*** Opening Supplied records ***

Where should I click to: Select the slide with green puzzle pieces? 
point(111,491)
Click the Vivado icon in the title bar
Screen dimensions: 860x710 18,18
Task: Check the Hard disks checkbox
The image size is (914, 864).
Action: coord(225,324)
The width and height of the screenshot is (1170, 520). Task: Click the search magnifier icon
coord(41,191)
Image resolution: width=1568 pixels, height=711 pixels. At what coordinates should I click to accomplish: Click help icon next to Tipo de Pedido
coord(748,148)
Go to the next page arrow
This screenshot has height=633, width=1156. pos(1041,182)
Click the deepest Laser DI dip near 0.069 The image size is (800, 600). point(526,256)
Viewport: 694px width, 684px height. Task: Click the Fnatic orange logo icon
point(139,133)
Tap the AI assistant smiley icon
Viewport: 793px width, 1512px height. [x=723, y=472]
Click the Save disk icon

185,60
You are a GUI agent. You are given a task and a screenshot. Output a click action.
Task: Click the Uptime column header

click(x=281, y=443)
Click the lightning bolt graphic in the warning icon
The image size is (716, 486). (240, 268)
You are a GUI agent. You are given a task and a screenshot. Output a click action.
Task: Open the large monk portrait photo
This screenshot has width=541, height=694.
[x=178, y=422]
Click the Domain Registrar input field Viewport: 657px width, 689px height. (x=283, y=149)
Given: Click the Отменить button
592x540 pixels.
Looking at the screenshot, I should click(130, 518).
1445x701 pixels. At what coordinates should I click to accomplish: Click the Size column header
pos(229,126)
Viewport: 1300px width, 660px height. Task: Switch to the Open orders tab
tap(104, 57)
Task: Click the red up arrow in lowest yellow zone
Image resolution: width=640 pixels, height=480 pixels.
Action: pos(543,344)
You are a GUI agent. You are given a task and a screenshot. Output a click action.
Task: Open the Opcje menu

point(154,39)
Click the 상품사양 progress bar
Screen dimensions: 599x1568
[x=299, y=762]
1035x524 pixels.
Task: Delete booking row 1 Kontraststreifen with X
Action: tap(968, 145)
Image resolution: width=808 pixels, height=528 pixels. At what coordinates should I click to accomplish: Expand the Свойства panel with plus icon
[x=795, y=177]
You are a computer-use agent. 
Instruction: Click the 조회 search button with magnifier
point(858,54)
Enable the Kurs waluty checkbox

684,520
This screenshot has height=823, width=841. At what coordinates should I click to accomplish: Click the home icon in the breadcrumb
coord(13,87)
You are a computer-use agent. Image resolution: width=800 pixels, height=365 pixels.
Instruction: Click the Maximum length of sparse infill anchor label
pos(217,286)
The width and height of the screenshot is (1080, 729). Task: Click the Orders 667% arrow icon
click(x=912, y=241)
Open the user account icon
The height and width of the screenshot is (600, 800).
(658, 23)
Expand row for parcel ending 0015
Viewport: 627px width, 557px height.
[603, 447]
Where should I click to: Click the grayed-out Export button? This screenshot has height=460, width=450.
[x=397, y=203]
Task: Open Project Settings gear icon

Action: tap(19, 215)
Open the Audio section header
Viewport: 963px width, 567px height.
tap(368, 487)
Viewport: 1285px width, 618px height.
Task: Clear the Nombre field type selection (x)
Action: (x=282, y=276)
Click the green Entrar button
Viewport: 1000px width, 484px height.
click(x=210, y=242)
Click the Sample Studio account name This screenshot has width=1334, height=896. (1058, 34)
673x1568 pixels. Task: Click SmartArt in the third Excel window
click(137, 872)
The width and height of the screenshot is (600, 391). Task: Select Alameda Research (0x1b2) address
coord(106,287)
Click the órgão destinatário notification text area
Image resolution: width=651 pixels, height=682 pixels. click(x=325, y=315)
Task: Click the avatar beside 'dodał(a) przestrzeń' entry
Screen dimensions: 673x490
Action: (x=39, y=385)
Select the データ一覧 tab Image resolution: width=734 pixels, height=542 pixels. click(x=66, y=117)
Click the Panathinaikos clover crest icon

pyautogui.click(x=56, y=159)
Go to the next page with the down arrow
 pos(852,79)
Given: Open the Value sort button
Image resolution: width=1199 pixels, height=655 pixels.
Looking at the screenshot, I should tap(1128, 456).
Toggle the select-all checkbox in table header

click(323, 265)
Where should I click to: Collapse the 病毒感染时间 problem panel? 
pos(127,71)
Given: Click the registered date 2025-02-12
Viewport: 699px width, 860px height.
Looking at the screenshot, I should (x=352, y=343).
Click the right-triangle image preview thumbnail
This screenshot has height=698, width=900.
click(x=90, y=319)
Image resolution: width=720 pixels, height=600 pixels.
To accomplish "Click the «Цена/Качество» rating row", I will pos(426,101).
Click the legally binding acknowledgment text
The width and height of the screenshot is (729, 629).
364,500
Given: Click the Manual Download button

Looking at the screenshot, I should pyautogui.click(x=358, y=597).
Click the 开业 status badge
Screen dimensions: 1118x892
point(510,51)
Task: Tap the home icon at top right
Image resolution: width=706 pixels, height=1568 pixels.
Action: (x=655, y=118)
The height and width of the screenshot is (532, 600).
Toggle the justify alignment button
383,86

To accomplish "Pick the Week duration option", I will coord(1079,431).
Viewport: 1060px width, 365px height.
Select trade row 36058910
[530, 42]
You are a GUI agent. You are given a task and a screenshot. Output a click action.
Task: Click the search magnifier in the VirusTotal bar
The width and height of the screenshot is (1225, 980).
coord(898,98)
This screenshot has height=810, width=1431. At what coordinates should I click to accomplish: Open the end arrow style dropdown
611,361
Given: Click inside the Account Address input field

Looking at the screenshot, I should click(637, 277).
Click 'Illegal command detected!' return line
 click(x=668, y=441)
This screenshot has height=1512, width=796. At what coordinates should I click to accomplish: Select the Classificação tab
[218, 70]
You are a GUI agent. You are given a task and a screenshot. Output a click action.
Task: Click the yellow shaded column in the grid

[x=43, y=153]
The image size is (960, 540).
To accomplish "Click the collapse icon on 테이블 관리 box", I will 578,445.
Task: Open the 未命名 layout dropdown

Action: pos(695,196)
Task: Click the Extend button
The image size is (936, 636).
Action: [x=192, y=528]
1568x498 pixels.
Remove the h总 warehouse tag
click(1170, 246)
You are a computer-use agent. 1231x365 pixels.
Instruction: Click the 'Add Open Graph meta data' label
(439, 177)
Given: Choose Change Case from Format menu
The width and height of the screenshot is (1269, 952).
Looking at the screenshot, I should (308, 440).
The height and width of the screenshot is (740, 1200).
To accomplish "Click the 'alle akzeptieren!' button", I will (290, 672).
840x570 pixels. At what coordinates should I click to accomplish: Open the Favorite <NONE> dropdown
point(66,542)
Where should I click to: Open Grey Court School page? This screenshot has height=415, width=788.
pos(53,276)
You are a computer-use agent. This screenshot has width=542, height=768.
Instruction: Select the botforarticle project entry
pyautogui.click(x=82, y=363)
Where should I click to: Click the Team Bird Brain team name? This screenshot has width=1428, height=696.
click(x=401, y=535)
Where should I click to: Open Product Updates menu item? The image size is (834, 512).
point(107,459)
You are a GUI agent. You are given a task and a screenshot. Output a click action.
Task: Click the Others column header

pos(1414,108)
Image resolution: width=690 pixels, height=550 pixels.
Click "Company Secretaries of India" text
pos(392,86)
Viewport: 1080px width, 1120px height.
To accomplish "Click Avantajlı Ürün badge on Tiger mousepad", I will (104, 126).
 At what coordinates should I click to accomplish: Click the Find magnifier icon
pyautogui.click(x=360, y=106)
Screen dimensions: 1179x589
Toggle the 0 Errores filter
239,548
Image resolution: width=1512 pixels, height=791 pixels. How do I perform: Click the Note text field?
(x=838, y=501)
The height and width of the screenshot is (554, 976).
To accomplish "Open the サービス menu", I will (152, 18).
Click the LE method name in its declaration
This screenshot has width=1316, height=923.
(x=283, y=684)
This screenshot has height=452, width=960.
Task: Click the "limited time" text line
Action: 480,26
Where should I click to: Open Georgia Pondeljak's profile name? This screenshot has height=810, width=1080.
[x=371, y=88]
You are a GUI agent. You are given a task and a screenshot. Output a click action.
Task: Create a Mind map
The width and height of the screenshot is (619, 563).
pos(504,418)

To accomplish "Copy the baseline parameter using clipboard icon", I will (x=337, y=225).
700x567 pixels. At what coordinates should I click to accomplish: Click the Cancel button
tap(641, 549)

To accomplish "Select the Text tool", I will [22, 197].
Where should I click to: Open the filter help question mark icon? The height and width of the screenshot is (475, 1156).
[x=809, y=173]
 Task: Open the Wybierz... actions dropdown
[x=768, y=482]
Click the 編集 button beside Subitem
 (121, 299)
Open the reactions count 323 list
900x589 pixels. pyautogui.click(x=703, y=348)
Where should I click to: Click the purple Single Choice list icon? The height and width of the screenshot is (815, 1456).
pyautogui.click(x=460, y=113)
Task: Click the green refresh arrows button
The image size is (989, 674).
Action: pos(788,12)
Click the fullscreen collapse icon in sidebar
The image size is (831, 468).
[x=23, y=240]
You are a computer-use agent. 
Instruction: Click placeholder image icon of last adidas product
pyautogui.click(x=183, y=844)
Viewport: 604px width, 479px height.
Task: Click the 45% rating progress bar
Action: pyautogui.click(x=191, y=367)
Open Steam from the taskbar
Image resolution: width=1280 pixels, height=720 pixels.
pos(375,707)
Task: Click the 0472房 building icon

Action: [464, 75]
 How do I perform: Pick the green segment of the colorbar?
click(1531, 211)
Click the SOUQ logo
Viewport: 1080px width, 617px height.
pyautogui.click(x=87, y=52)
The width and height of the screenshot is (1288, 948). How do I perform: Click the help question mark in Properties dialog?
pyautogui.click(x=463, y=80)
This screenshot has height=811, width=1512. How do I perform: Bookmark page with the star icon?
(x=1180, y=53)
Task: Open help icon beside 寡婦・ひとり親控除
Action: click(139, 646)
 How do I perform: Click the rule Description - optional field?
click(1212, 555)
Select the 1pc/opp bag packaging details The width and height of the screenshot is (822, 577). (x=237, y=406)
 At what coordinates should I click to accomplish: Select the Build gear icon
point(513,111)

*** Closing Supplied records ***

Work required
The entries above hold the needed span. Transcribe exactly the lines from the one with "Where should I click to: Click the grayed-out" to the one with "Task: Click the avatar", both included.

Result
Where should I click to: Click the grayed-out Export button? This screenshot has height=460, width=450.
[x=397, y=203]
Task: Open Project Settings gear icon

Action: tap(19, 215)
Open the Audio section header
Viewport: 963px width, 567px height.
tap(368, 487)
Viewport: 1285px width, 618px height.
Task: Clear the Nombre field type selection (x)
Action: (x=282, y=276)
Click the green Entrar button
Viewport: 1000px width, 484px height.
click(x=210, y=242)
Click the Sample Studio account name This screenshot has width=1334, height=896. (1058, 34)
673x1568 pixels. Task: Click SmartArt in the third Excel window
click(137, 872)
The width and height of the screenshot is (600, 391). Task: Select Alameda Research (0x1b2) address
coord(106,287)
Click the órgão destinatário notification text area
Image resolution: width=651 pixels, height=682 pixels. click(x=325, y=315)
Task: Click the avatar beside 'dodał(a) przestrzeń' entry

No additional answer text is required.